En eso, el burel se arrancó y pasó por el derecho, luego por el izquierdo, de nueva cuenta por el primer lado, otra vez por el otro y así sucesivamente sin inmutarse su matador, quien luego ligó hasta cuatro tandas en redondo con un cambiado de mano por delante que levantó a los aficionados para gritar el olé y después probar por naturales, pase del desdén, dosantinas, manoletinas y un póker de estatuarios que le valieron la fuerte petición tras una estocada trasera y entera que mató a su enemigo, Arbolero de Los Encinos, y le redituó en dos orejas mientras al astado le otorgaron un excedido arrastre lento a sus restos, toda vez que el que lo hizo ver bien fue el diestro francés, quien finalmente salió en hombros al término del festejo.

Con el primero de su lote, Sebastián Castella estuvo igual, los suaves lances a la verónica le fueron muy coreados, el quite con ese lance fundamental también y en la faena de muleta los pases ceñidos por alto y las tandas por ambos lados en las que sobresalió el lado izquierdo por la lentitud y temple empleados, le hubieran valido otro triunfo, mismo que no llegó por sus fallas con la espada.

Andrés Roca Rey, por su parte, enfrentó a Caporal, un ejemplar al que le faltó fuerza y trasmisión y con el que lo mejor lo vivió con el capote.

Lo mató con una estocada en todo lo alto que hizo rodar sin puntilla a su enemigo y la gran petición en los tendidos convenció al juez para concederle un apéndice.

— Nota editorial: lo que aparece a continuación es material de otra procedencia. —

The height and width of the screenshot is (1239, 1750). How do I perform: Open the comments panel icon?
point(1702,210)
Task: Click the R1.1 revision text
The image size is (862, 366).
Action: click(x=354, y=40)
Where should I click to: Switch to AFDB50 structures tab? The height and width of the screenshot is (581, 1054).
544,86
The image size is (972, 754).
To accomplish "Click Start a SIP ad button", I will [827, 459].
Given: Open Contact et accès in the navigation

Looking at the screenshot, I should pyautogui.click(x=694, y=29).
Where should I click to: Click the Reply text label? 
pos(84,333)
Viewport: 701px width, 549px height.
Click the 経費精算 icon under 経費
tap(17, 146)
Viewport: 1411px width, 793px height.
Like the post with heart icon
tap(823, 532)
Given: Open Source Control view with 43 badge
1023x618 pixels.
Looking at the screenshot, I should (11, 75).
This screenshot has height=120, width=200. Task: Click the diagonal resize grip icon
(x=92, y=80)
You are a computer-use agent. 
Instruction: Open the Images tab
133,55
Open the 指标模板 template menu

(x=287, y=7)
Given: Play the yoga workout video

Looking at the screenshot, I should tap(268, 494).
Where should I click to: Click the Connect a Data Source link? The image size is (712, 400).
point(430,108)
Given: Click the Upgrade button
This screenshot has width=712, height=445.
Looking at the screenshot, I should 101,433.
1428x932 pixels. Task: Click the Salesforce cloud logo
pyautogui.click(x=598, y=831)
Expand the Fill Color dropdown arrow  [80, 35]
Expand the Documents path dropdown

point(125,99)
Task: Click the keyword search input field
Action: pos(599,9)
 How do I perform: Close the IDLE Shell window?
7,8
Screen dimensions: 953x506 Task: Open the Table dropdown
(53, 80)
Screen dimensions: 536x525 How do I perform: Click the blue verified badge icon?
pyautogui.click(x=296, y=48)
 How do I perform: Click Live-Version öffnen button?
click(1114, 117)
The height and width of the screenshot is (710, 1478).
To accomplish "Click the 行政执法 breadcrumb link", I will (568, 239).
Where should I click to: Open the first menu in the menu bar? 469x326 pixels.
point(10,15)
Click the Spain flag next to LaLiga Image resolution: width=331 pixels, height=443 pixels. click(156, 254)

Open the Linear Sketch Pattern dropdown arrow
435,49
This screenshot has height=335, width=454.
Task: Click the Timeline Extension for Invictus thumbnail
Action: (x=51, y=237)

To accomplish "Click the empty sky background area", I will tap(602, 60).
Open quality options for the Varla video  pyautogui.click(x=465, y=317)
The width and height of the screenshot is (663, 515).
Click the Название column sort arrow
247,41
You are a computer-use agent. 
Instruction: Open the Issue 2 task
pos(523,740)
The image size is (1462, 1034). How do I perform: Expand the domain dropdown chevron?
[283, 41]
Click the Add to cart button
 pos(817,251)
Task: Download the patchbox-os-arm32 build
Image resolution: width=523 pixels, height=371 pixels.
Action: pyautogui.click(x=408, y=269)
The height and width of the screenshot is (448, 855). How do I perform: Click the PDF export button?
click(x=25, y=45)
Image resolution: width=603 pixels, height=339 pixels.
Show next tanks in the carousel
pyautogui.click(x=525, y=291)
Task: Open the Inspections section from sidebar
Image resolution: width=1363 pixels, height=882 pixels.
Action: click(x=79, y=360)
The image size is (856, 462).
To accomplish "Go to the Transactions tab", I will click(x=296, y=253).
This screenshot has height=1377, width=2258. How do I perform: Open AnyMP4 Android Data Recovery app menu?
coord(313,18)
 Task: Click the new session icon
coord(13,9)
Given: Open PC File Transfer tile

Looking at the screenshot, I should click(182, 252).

En el segundo de su lote, un toro débil y casi inválido, el peruano lo intentó todo y al no poder redondear su labor, optó por regalar un séptimo que regateaba las embestidas, llevaba la cabeza alta y al que pinchó para tener que conformarse con el único triunfo ganado en su primer enemigo.

En cuanto a Octavio García El Payo, tuvo momentos brillantes por el lado natural en los que sobresalió la lentitud y temple de su quehacer. Sin embargo, pinchó antes de la estocada entera y le aplaudieron; en el sexto del festejo, un toro parado y sin trasmisión, el queretano mostró voluntad y escuchó breves palmas.

Abrió plaza el rejoneador Jorge Hernández Gárate, quien colocó bien rejones de castigo y banderillas, pero dejó caído el rejón mortal para oír breves palmas.

Dos corridas de aniversario

Serán dos corridas las del aniversario LXXI de la plaza México, el sábado un mano a mano entre Eulalio López El Zotoluco, quien se despide de los ruedos y Enrique Ponce con ejemplares de Fernando de la Mora.

El domingo, Morante de la Puebla le confirma la alternativa a Luis David Adame en presencia de Julián López El Juli con astado de Teófilo Gómez.